03/01/21
#82 Why can’t I lose weight on a calorie-controlled diet like I used to?
Why can’t I lose weight on a calorie-controlled diet like I used to?
Because our bodies treat calories from different sources differently.
And for most women, this becomes more apparent as we age
A 300 calorie doughnut is not the same as a 300 calorie chicken breast or 300 calories worth of broccoli.
The energy provided by different macronutrients:
Carbohydrate 4 calories a gram
Protein 4 calories a gram
Fat 9 calories a gram
Alcohol 7 calories a gram (see blog #65 for more on alcohol)
Protein requires energy to be broken down. Uses up to 30% of its energy value.
Fat is high in calories but doesn’t elicit an insulin response- too much fat quickly gets you out of a calorie deficit for fat loss.

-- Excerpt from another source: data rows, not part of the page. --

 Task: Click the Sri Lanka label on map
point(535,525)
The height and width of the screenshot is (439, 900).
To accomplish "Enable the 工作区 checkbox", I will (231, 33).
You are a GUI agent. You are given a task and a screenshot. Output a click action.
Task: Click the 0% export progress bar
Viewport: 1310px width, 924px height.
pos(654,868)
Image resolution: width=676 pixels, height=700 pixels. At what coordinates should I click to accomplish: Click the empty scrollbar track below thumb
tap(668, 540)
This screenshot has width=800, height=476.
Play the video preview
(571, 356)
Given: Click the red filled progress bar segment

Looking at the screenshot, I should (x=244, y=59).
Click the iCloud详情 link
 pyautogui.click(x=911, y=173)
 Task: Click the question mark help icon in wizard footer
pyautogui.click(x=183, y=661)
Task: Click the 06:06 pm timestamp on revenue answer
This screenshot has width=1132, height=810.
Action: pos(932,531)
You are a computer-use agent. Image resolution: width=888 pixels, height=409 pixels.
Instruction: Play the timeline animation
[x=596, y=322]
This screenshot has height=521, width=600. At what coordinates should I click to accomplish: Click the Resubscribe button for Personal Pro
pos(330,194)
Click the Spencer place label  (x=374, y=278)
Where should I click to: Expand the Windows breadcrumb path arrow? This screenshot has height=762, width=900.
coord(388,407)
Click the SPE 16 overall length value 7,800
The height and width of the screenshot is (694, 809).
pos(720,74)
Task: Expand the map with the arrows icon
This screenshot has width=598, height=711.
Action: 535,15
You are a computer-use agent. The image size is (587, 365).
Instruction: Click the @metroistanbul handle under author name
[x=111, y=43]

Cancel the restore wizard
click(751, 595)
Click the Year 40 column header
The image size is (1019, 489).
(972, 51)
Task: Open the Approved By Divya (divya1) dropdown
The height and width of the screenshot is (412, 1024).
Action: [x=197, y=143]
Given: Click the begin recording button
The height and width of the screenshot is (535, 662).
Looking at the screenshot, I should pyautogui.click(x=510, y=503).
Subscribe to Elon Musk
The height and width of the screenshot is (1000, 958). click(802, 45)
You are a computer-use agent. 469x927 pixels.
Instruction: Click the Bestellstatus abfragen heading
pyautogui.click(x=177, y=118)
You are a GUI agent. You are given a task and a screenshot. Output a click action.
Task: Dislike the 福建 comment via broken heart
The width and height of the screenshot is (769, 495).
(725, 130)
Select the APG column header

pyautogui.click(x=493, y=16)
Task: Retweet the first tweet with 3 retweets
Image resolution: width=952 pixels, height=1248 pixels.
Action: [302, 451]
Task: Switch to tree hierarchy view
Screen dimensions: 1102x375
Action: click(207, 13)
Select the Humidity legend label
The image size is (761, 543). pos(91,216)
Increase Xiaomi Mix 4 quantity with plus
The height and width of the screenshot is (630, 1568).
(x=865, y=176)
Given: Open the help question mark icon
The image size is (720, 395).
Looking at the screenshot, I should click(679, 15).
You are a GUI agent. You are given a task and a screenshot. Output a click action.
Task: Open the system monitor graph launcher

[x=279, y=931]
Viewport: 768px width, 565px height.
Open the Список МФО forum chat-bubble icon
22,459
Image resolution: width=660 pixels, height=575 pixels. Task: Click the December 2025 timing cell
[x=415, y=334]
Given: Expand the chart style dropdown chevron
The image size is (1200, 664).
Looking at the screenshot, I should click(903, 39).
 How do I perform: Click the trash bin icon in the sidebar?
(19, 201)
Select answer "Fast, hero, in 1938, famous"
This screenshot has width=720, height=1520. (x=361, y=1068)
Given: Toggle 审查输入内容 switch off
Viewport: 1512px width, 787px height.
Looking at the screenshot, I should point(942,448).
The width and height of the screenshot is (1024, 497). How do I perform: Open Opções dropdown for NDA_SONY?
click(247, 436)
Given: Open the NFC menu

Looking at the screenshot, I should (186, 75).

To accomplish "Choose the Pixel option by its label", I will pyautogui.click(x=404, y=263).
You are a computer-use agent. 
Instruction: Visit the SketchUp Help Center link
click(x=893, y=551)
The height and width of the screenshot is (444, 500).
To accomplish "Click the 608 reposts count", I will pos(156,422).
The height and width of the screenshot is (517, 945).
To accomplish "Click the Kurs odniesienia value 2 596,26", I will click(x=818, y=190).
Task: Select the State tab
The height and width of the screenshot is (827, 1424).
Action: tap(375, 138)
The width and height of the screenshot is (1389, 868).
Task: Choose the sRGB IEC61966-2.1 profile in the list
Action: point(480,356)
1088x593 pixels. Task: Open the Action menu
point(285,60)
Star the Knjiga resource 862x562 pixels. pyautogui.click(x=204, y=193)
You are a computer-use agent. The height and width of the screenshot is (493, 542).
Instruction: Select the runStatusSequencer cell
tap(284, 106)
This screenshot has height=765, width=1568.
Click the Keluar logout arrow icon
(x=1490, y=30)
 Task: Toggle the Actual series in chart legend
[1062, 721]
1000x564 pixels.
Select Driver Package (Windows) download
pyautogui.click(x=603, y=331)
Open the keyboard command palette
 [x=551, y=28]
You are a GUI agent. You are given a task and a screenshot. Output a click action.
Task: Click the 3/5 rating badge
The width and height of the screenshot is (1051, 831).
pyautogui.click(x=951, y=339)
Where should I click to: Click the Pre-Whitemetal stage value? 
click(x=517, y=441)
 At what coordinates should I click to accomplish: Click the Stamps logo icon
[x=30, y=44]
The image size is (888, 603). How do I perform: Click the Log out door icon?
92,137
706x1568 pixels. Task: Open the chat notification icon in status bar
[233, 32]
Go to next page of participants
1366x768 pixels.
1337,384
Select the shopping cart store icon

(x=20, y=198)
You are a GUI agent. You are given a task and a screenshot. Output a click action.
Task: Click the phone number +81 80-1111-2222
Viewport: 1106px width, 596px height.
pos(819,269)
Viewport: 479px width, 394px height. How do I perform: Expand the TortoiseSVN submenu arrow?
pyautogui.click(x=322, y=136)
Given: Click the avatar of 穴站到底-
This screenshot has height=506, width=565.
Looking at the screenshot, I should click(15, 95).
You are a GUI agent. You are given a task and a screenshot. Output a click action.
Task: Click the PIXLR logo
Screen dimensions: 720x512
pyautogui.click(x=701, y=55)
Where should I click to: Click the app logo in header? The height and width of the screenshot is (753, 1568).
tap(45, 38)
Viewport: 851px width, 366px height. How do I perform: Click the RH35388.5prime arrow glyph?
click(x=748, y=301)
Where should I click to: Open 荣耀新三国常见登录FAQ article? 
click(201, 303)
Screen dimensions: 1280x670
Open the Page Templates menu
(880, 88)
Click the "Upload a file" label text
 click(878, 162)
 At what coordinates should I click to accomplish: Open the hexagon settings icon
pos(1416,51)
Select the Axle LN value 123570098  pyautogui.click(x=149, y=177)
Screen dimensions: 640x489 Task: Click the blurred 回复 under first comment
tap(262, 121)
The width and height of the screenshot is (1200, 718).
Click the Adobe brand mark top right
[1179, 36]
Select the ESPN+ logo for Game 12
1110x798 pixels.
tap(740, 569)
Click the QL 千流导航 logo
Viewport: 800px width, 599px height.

Carbohydrate is fine when it is high in fibre and releases slowly into the bloodstream.
But refined, processed carbohydrate is the problem because it is released fast and causes a blood sugar spike which causes you to release insulin which is your fat-storage hormone and locks your stored fat into the cell so that you cannot use it for energy.
Carbohydrates of which sugar:
Sugar (sucrose) is 50% glucose 50% fructose
Glucose is only slightly sweet and we don’t eat or drink it on its own. It is the natural fuel that travels around in our bloodstream and delivers energy to our cells. Fructose it the sweet part which is available naturally only in fruits.
Human beings are naturally hard-wired to seek out sweet fruits as a rapid energy and vitamin C source.
Historically we would have gorged on fruits in the summer to store energy for the winter (especially as women for pregnancy and lactation - is that why we have a 'sweeter tooth' than men?).
There would never have been an unlimited supply of sugar or honey all year round like we have now.
We still haven’t evolved out of our cavewomen bodies to cope.
Agave syrup, corn syrup, coconut sugar and added fruit sugar fructose is not healthy and is added to everything that is processed and packaged. Pureed fruit like banana and dates and concentrated fruit juices are another 'healthy' example.
Our tastes are changing and we want stuff to be sweeter and sweeter and saltier and saltier.
Food manufactures know that it is cheap and addictive. We were never meant to eat like this!
I want you to learn how to make an informed choice.
Read nutrition information panels (which by the way only have to be accurate to within 20%!!
Look at sugar per serve and divide by 4 to get the teaspoons of sugar per serve. look at the grams per 100gran to get the % sugar of every bite that you eat.
Choose high fibre, low Gi, slow-release options. Let your taste buds normalise things will taste bland for a little while, but it doesn't take long- believe me.
So it may be the insulin response to hidden sugars in processed foods that are within your calorie count that is stopping you from losing weight.